U.S. Rep. Joaquín Castro (D-Texas) stood alongside Councilman Rey Saldaña (D4) and former Councilwomen Maria Berriozábal and Patti Radle on Monday as they called on Mayor Ivy Taylor to reopen contract negotiations with the police union to address concerns with disciplinary and arbitration procedures.
“Let’s do better. Let’s do more. Let’s be stronger,” Radle said. “It’s a simple step that is suggested here.”
The proposed five-year collective bargaining agreement was overwhelmingly approved by union membership earlier this month following two years of contentious, on-again, off-again negotiations between the City and police union over wages and health care benefits.
Disciplinary measures did not factor into negotiations until the closing months of the process after police shootings of unarmed black men across the country and in San Antonio became a major issue nationally and locally.
Mayor Taylor’s eleventh-hour effort to engage police union leadership on disciplinary issues as part of the negotiations were met with rejection, although Mike Helle, president of the police union, has said the union is open to meeting with City officials on those issues outside of the contract process.
The current contract, like its predecessors, allows for short suspensions to be automatically reduced to written reprimands over time on an officer’s personnel record.
City Council will vote this Thursday, Sept. 1, on the five-year contract with the San Antonio Police Officers Association. Saldaña is the only member of council to state his intention to vote against approval.
Click here to download the revised contract.
Saldaña said he has at least two fellow Council members considering a “no” vote. Councilman Ron Nirenberg (D8) stated in a text sent to the Rivard Report on Monday that he will vote against the contract because its financial terms will elevate public safety spending above 66% of the General Fund in the latter two years of the deal.

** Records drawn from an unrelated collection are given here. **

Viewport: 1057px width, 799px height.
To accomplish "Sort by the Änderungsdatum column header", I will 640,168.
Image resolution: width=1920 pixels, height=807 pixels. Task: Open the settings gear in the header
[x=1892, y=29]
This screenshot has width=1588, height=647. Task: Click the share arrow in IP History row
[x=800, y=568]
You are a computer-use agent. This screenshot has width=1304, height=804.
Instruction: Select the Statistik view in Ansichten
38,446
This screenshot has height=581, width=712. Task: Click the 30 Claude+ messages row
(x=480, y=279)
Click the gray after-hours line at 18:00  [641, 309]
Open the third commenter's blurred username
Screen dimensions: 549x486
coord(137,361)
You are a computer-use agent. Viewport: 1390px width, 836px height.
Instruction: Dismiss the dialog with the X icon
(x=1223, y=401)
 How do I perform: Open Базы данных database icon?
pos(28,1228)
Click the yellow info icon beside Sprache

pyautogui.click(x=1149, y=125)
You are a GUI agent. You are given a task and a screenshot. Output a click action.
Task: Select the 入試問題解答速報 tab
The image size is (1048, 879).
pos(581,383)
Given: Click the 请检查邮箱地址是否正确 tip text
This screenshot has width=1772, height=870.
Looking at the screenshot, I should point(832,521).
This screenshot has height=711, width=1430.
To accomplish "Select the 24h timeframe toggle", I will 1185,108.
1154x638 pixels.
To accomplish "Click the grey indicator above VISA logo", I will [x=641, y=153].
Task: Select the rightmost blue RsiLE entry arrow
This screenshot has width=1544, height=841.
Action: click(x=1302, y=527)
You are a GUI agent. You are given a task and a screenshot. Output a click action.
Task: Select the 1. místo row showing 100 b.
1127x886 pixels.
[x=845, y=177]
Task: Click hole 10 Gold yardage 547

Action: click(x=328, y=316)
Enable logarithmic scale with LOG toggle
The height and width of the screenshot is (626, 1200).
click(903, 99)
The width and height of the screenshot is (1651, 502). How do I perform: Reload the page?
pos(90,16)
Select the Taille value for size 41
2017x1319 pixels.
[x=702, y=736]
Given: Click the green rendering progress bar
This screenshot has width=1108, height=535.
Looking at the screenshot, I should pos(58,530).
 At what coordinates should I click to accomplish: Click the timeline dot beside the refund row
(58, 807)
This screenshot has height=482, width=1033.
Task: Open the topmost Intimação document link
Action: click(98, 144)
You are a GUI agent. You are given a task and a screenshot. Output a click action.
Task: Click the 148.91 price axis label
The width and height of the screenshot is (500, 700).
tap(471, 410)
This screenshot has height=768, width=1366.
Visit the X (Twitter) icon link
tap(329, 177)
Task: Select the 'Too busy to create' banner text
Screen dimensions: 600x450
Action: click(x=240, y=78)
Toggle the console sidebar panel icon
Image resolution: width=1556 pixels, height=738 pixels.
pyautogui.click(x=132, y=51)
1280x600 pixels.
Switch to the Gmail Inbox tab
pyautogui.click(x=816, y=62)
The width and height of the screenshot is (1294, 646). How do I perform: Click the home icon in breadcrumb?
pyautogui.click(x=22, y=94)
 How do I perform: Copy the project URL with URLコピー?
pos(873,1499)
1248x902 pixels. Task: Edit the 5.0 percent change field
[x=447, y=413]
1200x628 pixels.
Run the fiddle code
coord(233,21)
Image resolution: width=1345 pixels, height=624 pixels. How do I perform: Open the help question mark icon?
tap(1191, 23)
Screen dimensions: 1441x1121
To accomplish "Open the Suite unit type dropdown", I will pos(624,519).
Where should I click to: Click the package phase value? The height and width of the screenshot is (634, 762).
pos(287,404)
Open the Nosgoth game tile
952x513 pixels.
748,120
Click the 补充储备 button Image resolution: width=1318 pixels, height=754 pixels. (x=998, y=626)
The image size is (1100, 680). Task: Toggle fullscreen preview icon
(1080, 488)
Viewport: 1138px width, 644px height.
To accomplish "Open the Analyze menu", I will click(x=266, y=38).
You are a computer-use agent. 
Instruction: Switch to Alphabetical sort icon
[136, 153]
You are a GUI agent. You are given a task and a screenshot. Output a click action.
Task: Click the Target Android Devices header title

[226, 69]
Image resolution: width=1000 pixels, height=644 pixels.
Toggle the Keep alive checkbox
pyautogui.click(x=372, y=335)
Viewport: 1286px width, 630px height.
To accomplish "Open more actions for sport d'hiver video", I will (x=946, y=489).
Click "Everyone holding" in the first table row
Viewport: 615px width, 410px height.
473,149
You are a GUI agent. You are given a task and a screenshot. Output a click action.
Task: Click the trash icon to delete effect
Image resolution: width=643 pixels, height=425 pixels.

Councilman Roberto Treviño (D1) told the Rivard Report on Monday that he remains undecided.
Mayor Taylor otherwise appears to have a solid majority joining her in a vote to approve the contract.
“Good officers represent the very best of our society and they should be cherished here in San Antonio,” Rep. Castro said Monday. “But over the years we’ve had some troubling experiences with some officers and it does us no good as a community and it does the Council no good to ignore those things.”

Saldaña’s proposal includes removing and revising several sections, focused on Article 28, Section 19, which addresses disciplinary actions.
He cited officer involvement with domestic violence, sexual assault, drugs, and other crimes. While San Antonio has not made national headlines for police corruption or patterns of excessive-use-of-force complaints, local activists have protested shootings of black citizens.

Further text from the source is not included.